Exact repetition of every entry is required.

——

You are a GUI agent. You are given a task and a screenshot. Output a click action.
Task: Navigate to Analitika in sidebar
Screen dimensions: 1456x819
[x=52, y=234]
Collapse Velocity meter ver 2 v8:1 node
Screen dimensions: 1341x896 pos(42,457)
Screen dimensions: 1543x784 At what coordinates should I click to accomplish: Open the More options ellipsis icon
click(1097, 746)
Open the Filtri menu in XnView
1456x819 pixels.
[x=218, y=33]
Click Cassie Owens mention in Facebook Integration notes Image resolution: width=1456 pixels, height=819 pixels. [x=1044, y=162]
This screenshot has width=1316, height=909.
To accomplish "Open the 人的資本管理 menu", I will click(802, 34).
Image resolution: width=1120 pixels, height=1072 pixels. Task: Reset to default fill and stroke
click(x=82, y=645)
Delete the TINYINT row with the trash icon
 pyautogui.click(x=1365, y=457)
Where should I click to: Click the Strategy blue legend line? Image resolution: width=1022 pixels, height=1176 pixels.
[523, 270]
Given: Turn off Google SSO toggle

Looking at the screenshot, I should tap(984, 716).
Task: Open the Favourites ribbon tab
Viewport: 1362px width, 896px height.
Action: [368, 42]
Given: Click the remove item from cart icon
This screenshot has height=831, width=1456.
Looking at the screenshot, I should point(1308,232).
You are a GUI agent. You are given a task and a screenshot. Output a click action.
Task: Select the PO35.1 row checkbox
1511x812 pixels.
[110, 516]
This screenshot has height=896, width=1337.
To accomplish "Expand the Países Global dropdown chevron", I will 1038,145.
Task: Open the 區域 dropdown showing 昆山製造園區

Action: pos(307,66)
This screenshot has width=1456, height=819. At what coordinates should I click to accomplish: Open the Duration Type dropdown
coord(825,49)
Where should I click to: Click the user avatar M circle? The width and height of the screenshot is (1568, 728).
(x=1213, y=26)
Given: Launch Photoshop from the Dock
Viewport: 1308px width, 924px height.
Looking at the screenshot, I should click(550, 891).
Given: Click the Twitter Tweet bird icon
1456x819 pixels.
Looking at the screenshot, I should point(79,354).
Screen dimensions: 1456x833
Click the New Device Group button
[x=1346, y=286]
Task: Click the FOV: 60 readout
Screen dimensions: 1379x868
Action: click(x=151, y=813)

——

*Result for this exercise*
You are a GUI agent. You are given a task and a screenshot. Output a click action.
Task: Navigate to Analitika in sidebar
Screen dimensions: 1456x819
[x=52, y=234]
Collapse Velocity meter ver 2 v8:1 node
Screen dimensions: 1341x896 pos(42,457)
Screen dimensions: 1543x784 At what coordinates should I click to accomplish: Open the More options ellipsis icon
click(1097, 746)
Open the Filtri menu in XnView
1456x819 pixels.
[x=218, y=33]
Click Cassie Owens mention in Facebook Integration notes Image resolution: width=1456 pixels, height=819 pixels. [x=1044, y=162]
This screenshot has width=1316, height=909.
To accomplish "Open the 人的資本管理 menu", I will click(802, 34).
Image resolution: width=1120 pixels, height=1072 pixels. Task: Reset to default fill and stroke
click(x=82, y=645)
Delete the TINYINT row with the trash icon
 pyautogui.click(x=1365, y=457)
Where should I click to: Click the Strategy blue legend line? Image resolution: width=1022 pixels, height=1176 pixels.
[523, 270]
Given: Turn off Google SSO toggle

Looking at the screenshot, I should tap(984, 716).
Task: Open the Favourites ribbon tab
Viewport: 1362px width, 896px height.
Action: [368, 42]
Given: Click the remove item from cart icon
This screenshot has height=831, width=1456.
Looking at the screenshot, I should point(1308,232).
You are a GUI agent. You are given a task and a screenshot. Output a click action.
Task: Select the PO35.1 row checkbox
1511x812 pixels.
[110, 516]
This screenshot has height=896, width=1337.
To accomplish "Expand the Países Global dropdown chevron", I will 1038,145.
Task: Open the 區域 dropdown showing 昆山製造園區

Action: pos(307,66)
This screenshot has width=1456, height=819. At what coordinates should I click to accomplish: Open the Duration Type dropdown
coord(825,49)
Where should I click to: Click the user avatar M circle? The width and height of the screenshot is (1568, 728).
(x=1213, y=26)
Given: Launch Photoshop from the Dock
Viewport: 1308px width, 924px height.
Looking at the screenshot, I should click(550, 891).
Given: Click the Twitter Tweet bird icon
1456x819 pixels.
Looking at the screenshot, I should point(79,354).
Screen dimensions: 1456x833
Click the New Device Group button
[x=1346, y=286]
Task: Click the FOV: 60 readout
Screen dimensions: 1379x868
Action: click(x=151, y=813)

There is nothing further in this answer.